◆ Excerpted text:

>>>

The Bill provides for a range of labour violations to be considered as part of the grounds for exclusion, which must be considered for every supplier wishing to participate in each procurement within the scope of the Bill. These matters will be subject to further debate, possibly later today, when the Committee considers the exclusions and debarment regime in the Bill. I am sure my noble friend Lord True will have more to say on that.

The purpose of Clause 104 in the Bill is, first, to ensure that authorities to which Section 17 of the Local Government Act 1988 applies are not prevented by that section from complying with their duties under this Bill; and, secondly, to enable a Minister of the Crown or the Welsh Ministers to make regulations to disapply, when required, a duty under Section 17. The clause ensures that authorities covered by the 1988 Act can take advantage of domestic procurement policies that may be implemented during the life of the Bill.

Clause 104(1), which amends Section 17(11) of the Local Government Act 1988, directly achieves this. However, it amends Section 17 only to the extent necessary to ensure that the relevant authorities are not prevented by virtue of the section from complying with the Bill. It would not be appropriate to use the Bill as a vehicle to make further amendments to the 1988 Act, as proposed by the noble Lord, Lord Hendy.

<<<

Write out the procurement Bill excerpt between "Clause 104(1), which" and "Lord, Lord Hendy.", inclusive. The listing that follows isn't needed for anything here.

◆ Supplied entries:
>>>

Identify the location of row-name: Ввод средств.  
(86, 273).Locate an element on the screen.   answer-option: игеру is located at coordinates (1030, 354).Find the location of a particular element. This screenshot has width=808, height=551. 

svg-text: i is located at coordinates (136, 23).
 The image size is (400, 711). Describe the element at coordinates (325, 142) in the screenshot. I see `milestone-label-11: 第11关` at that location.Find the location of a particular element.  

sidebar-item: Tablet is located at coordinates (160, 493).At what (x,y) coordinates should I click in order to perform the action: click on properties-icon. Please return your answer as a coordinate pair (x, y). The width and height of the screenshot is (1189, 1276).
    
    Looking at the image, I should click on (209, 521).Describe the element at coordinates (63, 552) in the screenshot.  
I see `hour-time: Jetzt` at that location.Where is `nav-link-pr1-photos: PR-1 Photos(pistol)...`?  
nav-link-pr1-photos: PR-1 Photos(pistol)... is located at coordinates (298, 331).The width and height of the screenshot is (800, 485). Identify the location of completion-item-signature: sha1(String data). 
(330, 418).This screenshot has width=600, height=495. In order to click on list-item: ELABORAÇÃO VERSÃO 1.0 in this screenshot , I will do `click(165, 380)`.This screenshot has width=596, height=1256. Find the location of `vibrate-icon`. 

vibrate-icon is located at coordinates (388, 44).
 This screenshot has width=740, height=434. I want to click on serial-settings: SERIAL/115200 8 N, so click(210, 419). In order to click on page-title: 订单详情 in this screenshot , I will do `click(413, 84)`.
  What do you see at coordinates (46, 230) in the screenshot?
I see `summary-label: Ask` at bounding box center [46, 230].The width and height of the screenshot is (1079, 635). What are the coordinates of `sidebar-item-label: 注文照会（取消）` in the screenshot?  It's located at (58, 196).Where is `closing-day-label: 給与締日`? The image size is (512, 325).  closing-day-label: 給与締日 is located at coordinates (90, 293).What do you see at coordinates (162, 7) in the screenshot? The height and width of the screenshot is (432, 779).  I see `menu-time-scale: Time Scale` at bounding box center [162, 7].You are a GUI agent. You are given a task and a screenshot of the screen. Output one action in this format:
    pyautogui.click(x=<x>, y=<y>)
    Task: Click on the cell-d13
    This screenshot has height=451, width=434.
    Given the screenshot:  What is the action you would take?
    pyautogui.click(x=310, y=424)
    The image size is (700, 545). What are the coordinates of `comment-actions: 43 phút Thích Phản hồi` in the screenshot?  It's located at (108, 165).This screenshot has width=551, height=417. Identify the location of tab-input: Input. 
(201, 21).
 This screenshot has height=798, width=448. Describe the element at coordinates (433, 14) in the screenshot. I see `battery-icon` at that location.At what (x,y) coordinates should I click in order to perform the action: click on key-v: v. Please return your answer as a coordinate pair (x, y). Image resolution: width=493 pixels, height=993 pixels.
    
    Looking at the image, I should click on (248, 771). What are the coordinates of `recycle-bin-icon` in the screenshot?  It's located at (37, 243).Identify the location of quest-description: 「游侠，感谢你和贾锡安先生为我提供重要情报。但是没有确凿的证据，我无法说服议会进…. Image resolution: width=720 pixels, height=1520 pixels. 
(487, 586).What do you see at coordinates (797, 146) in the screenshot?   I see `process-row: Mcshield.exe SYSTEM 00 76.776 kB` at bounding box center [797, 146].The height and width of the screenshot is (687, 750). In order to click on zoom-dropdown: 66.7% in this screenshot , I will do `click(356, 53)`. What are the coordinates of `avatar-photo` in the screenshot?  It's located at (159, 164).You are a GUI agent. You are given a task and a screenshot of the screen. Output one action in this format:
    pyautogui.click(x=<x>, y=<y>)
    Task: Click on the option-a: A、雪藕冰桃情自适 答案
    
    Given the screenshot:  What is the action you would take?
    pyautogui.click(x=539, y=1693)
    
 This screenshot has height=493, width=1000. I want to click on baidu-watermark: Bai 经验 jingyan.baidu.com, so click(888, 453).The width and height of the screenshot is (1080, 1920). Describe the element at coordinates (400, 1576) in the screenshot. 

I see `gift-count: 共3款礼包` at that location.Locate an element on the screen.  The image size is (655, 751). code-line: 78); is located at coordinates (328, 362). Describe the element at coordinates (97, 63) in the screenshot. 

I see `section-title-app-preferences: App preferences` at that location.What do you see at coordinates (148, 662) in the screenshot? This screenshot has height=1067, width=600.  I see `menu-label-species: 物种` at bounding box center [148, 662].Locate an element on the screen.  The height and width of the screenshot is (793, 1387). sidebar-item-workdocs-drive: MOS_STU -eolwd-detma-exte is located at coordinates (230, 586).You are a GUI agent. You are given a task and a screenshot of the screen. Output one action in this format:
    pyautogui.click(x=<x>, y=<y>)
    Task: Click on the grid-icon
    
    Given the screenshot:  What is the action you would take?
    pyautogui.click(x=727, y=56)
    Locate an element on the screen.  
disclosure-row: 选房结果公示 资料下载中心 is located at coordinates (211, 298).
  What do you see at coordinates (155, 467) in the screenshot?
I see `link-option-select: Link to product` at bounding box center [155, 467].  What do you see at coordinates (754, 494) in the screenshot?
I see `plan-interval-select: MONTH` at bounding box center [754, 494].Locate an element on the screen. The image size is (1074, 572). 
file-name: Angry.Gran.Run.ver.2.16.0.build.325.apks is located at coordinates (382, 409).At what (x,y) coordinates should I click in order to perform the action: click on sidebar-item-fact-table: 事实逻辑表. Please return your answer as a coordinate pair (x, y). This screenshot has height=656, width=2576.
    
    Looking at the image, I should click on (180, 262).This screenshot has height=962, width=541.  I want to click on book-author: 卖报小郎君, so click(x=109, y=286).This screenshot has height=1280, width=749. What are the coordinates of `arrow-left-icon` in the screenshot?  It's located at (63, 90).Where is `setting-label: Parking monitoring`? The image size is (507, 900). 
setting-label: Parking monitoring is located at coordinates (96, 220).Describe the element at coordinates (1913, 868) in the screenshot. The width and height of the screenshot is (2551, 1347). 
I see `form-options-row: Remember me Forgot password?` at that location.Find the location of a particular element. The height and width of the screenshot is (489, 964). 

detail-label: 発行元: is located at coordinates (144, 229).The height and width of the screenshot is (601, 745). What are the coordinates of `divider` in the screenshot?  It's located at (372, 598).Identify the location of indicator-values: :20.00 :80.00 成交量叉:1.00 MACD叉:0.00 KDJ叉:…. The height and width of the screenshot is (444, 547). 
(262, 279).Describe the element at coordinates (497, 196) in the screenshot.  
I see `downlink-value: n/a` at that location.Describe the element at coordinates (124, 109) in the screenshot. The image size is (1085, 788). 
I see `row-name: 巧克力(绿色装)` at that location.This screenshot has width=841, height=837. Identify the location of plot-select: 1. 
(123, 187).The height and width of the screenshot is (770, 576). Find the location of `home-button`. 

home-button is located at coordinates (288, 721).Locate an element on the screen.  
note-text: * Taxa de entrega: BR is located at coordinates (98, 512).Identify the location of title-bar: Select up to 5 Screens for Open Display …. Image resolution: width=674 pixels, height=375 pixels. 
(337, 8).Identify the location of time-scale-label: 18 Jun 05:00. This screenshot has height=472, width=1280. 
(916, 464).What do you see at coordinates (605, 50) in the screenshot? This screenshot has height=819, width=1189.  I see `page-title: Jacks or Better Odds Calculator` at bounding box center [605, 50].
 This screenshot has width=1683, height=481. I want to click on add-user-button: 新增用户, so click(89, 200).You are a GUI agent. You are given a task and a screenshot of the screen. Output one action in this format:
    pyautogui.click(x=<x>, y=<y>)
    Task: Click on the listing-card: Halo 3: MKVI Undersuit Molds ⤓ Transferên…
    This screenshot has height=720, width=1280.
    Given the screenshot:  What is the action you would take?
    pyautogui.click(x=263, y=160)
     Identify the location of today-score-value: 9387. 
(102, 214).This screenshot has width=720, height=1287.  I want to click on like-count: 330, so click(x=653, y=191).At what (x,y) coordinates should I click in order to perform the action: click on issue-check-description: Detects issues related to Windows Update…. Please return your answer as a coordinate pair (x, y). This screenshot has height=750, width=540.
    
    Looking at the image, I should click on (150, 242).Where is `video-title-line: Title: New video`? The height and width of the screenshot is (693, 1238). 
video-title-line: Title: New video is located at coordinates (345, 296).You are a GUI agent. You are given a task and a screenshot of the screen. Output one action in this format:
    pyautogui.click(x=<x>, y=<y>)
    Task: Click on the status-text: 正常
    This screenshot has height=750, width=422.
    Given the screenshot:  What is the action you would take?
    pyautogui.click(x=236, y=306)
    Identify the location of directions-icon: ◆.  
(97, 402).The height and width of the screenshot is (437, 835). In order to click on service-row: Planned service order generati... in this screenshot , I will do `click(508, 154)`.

<<<

◆ Task response:
Clause 104(1), which amends Section 17(11) of the Local Government Act 1988, directly achieves this. However, it amends Section 17 only to the extent necessary to ensure that the relevant authorities are not prevented by virtue of the section from complying with the Bill. It would not be appropriate to use the Bill as a vehicle to make further amendments to the 1988 Act, as proposed by the noble Lord, Lord Hendy.